Nima Hojjati (NH): The main reason I am running for this position is that I am concerned with the lack of first principles in the first-year curriculum. There seems to be a trend that views the law as neutral, amoral, or apolitical yet that is not the case. We should strive to view our education through various lenses such as justice, liberty, equality, or even feminism. As such, I hope to promote “big picture” principles to the faculty and the administration. Another reason I wish to be your VP Academic is that I have fallen completely in love with not just our school but with each and every one of you that I have met and so it would be such a privilege if I could improve your law school experience even by the slightest bit.
Sheida Rezapour (SR): Since first year I’ve been involved in committees that improve the experience of the student body both academically and outside of the classroom. As VP Academic I would build upon my first- and second-year experiences as well as my existing connections with faculty and students to continue working on issues relevant and specific to both first and upper year students. Ultimately, I want to be able to continue to serve the interests of the student body in meaningful ways and I think that the VP Academic position provides this opportunity.
JD: What qualifications/past experience do you have that you think will help you if elected?

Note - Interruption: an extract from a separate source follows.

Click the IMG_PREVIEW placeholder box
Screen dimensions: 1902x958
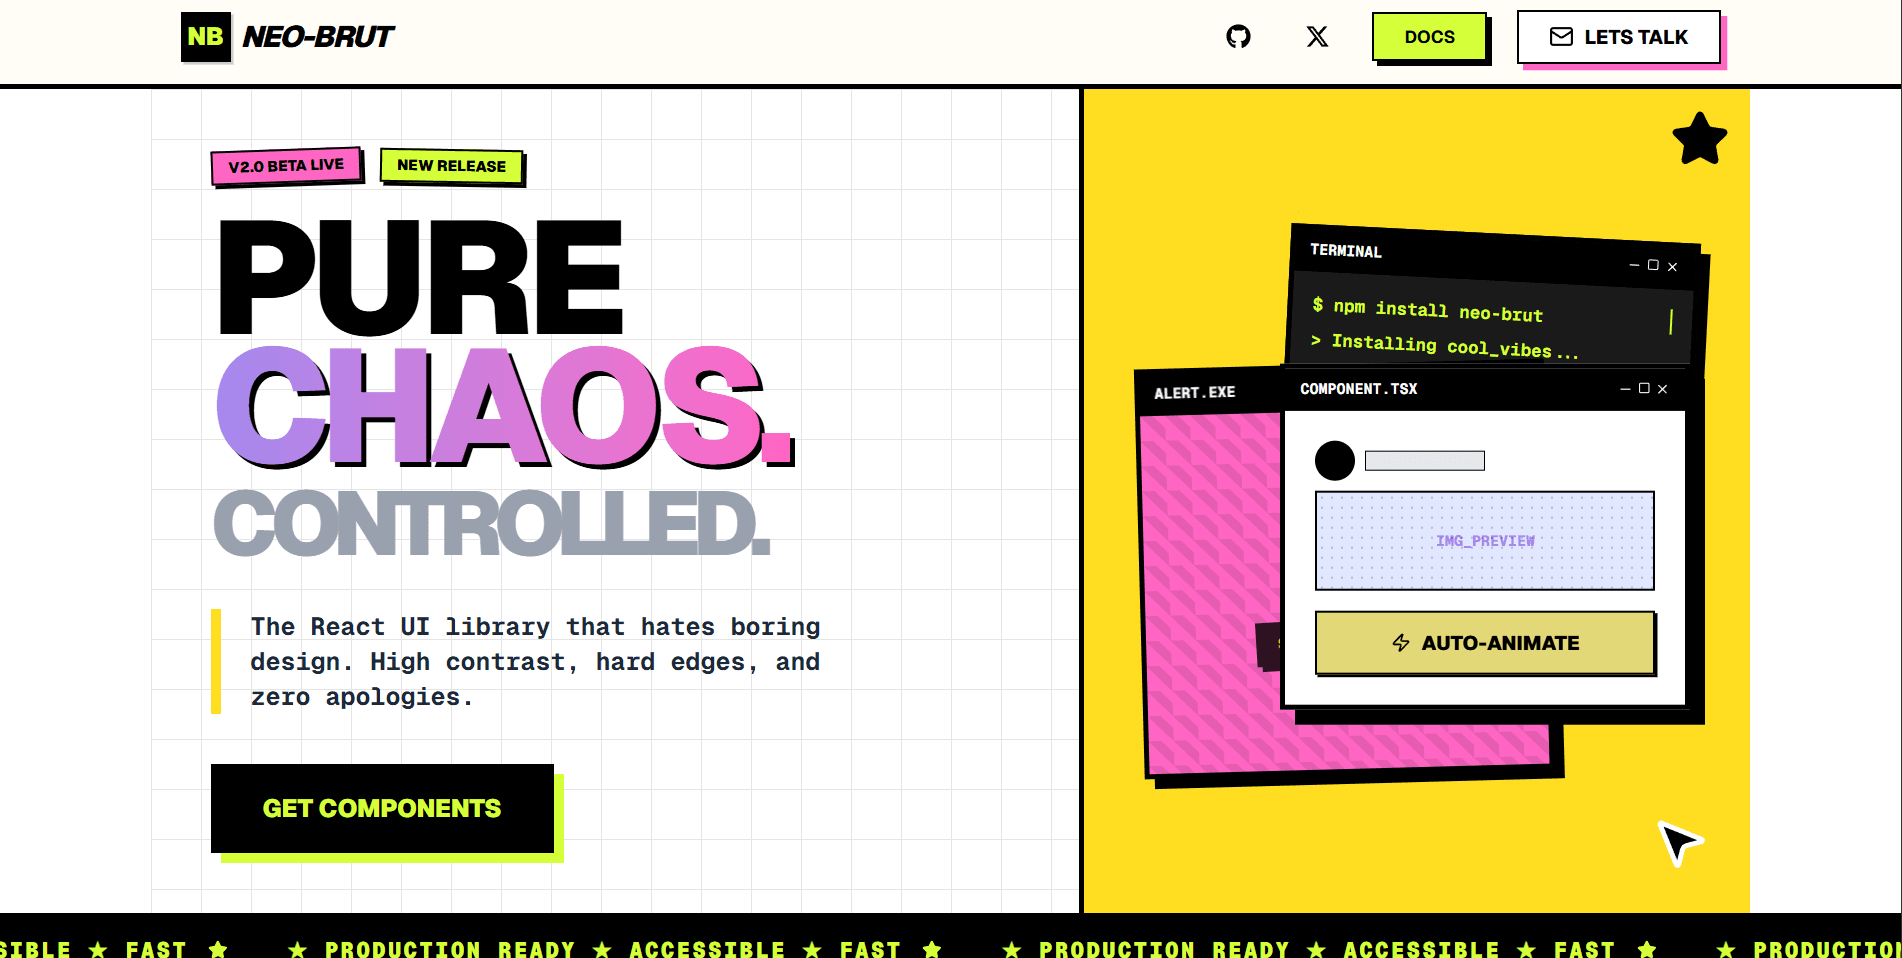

SC: I have lots of work and university experience that will help if I am elected as VP Academic. In my undergraduate degree at Queen’s, I collaborated with the faculty in the Biology Department. Together we worked to rewrite laboratory techniques used across the department, making experiments easier for thesis and grad students. I also worked for Microsoft Canada, helping to launch their new Partners in Learning webpage, where I met with educators and created an online resource to share teaching resources with teachers, students, and parents. I’ve also worked in lots of customer service jobs, and I am a member of various clubs at Queen’s Law, so I have lots of experience managing people, collaborating with others, and overall taking a mature and professional approach to my commitments.
SB: I was lucky enough to be elected as a Student Faculty Representative for the 2017 Council. I’ve been actively involved with the work being done by the 1L Council, and I’ve also had a chance to observe the operations of the Core Council firsthand. I definitely understand the opportunities of this role.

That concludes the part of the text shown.